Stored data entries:
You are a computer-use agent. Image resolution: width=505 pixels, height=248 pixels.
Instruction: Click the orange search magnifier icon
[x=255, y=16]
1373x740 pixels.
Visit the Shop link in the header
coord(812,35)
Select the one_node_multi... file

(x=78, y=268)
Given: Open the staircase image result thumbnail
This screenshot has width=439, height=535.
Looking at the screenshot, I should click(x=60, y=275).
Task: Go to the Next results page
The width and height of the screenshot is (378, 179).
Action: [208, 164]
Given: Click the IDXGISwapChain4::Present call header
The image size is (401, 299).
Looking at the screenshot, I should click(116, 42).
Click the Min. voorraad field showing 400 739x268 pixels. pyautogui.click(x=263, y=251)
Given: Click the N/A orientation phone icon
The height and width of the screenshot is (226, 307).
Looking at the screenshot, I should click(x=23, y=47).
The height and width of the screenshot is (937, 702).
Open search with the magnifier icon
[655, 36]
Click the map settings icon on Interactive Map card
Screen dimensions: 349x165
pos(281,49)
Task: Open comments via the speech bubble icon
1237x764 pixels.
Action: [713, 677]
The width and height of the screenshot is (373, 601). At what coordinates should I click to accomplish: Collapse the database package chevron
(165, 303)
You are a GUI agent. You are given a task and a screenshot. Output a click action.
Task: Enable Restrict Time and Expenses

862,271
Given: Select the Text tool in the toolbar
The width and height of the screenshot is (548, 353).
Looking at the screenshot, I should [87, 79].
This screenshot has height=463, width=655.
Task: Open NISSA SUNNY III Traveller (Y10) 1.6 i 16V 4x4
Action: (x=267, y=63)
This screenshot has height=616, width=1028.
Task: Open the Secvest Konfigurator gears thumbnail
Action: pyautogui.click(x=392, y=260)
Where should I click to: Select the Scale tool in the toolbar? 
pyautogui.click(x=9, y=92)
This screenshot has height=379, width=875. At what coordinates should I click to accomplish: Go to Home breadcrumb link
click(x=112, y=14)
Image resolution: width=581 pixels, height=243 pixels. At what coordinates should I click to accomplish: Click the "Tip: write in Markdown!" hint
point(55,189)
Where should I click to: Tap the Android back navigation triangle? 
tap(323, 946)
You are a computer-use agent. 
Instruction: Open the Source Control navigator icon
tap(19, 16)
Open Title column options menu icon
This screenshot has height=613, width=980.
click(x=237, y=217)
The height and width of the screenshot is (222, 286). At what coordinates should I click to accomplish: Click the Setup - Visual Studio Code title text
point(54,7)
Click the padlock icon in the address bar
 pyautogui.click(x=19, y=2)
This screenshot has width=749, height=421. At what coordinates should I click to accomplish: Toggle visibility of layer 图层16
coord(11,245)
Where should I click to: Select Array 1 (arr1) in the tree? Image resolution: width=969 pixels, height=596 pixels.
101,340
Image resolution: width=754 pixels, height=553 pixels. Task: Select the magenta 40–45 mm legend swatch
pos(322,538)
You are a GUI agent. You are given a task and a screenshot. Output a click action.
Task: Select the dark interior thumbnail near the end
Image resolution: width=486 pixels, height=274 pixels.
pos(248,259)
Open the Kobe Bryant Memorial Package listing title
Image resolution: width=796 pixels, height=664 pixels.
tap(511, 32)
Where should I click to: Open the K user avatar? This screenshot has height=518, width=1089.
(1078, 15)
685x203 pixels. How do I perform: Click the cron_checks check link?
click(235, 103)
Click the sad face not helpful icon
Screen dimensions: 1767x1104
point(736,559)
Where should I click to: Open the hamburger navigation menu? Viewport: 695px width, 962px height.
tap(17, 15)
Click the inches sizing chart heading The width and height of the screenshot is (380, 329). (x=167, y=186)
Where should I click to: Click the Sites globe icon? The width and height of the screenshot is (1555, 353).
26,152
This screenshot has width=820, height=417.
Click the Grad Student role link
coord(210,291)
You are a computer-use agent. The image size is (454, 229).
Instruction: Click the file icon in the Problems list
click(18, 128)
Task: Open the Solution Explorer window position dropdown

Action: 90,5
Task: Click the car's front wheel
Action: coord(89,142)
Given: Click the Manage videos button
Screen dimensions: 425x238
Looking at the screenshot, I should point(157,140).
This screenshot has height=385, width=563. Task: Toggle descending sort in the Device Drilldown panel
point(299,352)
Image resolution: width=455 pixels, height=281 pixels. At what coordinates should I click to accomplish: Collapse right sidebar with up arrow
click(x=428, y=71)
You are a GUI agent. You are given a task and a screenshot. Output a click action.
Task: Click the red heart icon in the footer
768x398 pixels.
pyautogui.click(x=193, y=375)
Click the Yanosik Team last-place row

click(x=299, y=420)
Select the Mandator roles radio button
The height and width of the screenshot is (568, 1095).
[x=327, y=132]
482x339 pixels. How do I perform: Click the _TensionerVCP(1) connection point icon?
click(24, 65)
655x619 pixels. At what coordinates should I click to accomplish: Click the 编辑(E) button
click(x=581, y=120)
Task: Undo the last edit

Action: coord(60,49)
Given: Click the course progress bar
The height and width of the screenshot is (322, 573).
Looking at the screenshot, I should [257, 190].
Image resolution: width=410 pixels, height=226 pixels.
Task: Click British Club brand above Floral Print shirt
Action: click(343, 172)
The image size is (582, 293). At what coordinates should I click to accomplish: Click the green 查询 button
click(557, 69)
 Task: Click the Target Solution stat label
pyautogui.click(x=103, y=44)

Exercise ▸ The response should consist of the entries, retyped exactly and in full.

Answer to this exercise ▸
You are a computer-use agent. Image resolution: width=505 pixels, height=248 pixels.
Instruction: Click the orange search magnifier icon
[x=255, y=16]
1373x740 pixels.
Visit the Shop link in the header
coord(812,35)
Select the one_node_multi... file

(x=78, y=268)
Given: Open the staircase image result thumbnail
This screenshot has width=439, height=535.
Looking at the screenshot, I should click(x=60, y=275).
Task: Go to the Next results page
The width and height of the screenshot is (378, 179).
Action: [208, 164]
Given: Click the IDXGISwapChain4::Present call header
The image size is (401, 299).
Looking at the screenshot, I should click(116, 42).
Click the Min. voorraad field showing 400 739x268 pixels. pyautogui.click(x=263, y=251)
Given: Click the N/A orientation phone icon
The height and width of the screenshot is (226, 307).
Looking at the screenshot, I should click(x=23, y=47).
The height and width of the screenshot is (937, 702).
Open search with the magnifier icon
[655, 36]
Click the map settings icon on Interactive Map card
Screen dimensions: 349x165
pos(281,49)
Task: Open comments via the speech bubble icon
1237x764 pixels.
Action: [713, 677]
The width and height of the screenshot is (373, 601). At what coordinates should I click to accomplish: Collapse the database package chevron
(165, 303)
You are a GUI agent. You are given a task and a screenshot. Output a click action.
Task: Enable Restrict Time and Expenses

862,271
Given: Select the Text tool in the toolbar
The width and height of the screenshot is (548, 353).
Looking at the screenshot, I should [87, 79].
This screenshot has height=463, width=655.
Task: Open NISSA SUNNY III Traveller (Y10) 1.6 i 16V 4x4
Action: (x=267, y=63)
This screenshot has height=616, width=1028.
Task: Open the Secvest Konfigurator gears thumbnail
Action: pyautogui.click(x=392, y=260)
Where should I click to: Select the Scale tool in the toolbar? 
pyautogui.click(x=9, y=92)
This screenshot has height=379, width=875. At what coordinates should I click to accomplish: Go to Home breadcrumb link
click(x=112, y=14)
Image resolution: width=581 pixels, height=243 pixels. At what coordinates should I click to accomplish: Click the "Tip: write in Markdown!" hint
point(55,189)
Where should I click to: Tap the Android back navigation triangle? 
tap(323, 946)
You are a computer-use agent. 
Instruction: Open the Source Control navigator icon
tap(19, 16)
Open Title column options menu icon
This screenshot has height=613, width=980.
click(x=237, y=217)
The height and width of the screenshot is (222, 286). At what coordinates should I click to accomplish: Click the Setup - Visual Studio Code title text
point(54,7)
Click the padlock icon in the address bar
 pyautogui.click(x=19, y=2)
This screenshot has width=749, height=421. At what coordinates should I click to accomplish: Toggle visibility of layer 图层16
coord(11,245)
Where should I click to: Select Array 1 (arr1) in the tree? Image resolution: width=969 pixels, height=596 pixels.
101,340
Image resolution: width=754 pixels, height=553 pixels. Task: Select the magenta 40–45 mm legend swatch
pos(322,538)
You are a GUI agent. You are given a task and a screenshot. Output a click action.
Task: Select the dark interior thumbnail near the end
Image resolution: width=486 pixels, height=274 pixels.
pos(248,259)
Open the Kobe Bryant Memorial Package listing title
Image resolution: width=796 pixels, height=664 pixels.
tap(511, 32)
Where should I click to: Open the K user avatar? This screenshot has height=518, width=1089.
(1078, 15)
685x203 pixels. How do I perform: Click the cron_checks check link?
click(235, 103)
Click the sad face not helpful icon
Screen dimensions: 1767x1104
point(736,559)
Where should I click to: Open the hamburger navigation menu? Viewport: 695px width, 962px height.
tap(17, 15)
Click the inches sizing chart heading The width and height of the screenshot is (380, 329). (x=167, y=186)
Where should I click to: Click the Sites globe icon? The width and height of the screenshot is (1555, 353).
26,152
This screenshot has width=820, height=417.
Click the Grad Student role link
coord(210,291)
You are a computer-use agent. The image size is (454, 229).
Instruction: Click the file icon in the Problems list
click(18, 128)
Task: Open the Solution Explorer window position dropdown

Action: 90,5
Task: Click the car's front wheel
Action: coord(89,142)
Given: Click the Manage videos button
Screen dimensions: 425x238
Looking at the screenshot, I should point(157,140).
This screenshot has height=385, width=563. Task: Toggle descending sort in the Device Drilldown panel
point(299,352)
Image resolution: width=455 pixels, height=281 pixels. At what coordinates should I click to accomplish: Collapse right sidebar with up arrow
click(x=428, y=71)
You are a GUI agent. You are given a task and a screenshot. Output a click action.
Task: Click the red heart icon in the footer
768x398 pixels.
pyautogui.click(x=193, y=375)
Click the Yanosik Team last-place row

click(x=299, y=420)
Select the Mandator roles radio button
The height and width of the screenshot is (568, 1095).
[x=327, y=132]
482x339 pixels. How do I perform: Click the _TensionerVCP(1) connection point icon?
click(24, 65)
655x619 pixels. At what coordinates should I click to accomplish: Click the 编辑(E) button
click(x=581, y=120)
Task: Undo the last edit

Action: coord(60,49)
Given: Click the course progress bar
The height and width of the screenshot is (322, 573).
Looking at the screenshot, I should [257, 190].
Image resolution: width=410 pixels, height=226 pixels.
Task: Click British Club brand above Floral Print shirt
Action: click(343, 172)
The image size is (582, 293). At what coordinates should I click to accomplish: Click the green 查询 button
click(557, 69)
 Task: Click the Target Solution stat label
pyautogui.click(x=103, y=44)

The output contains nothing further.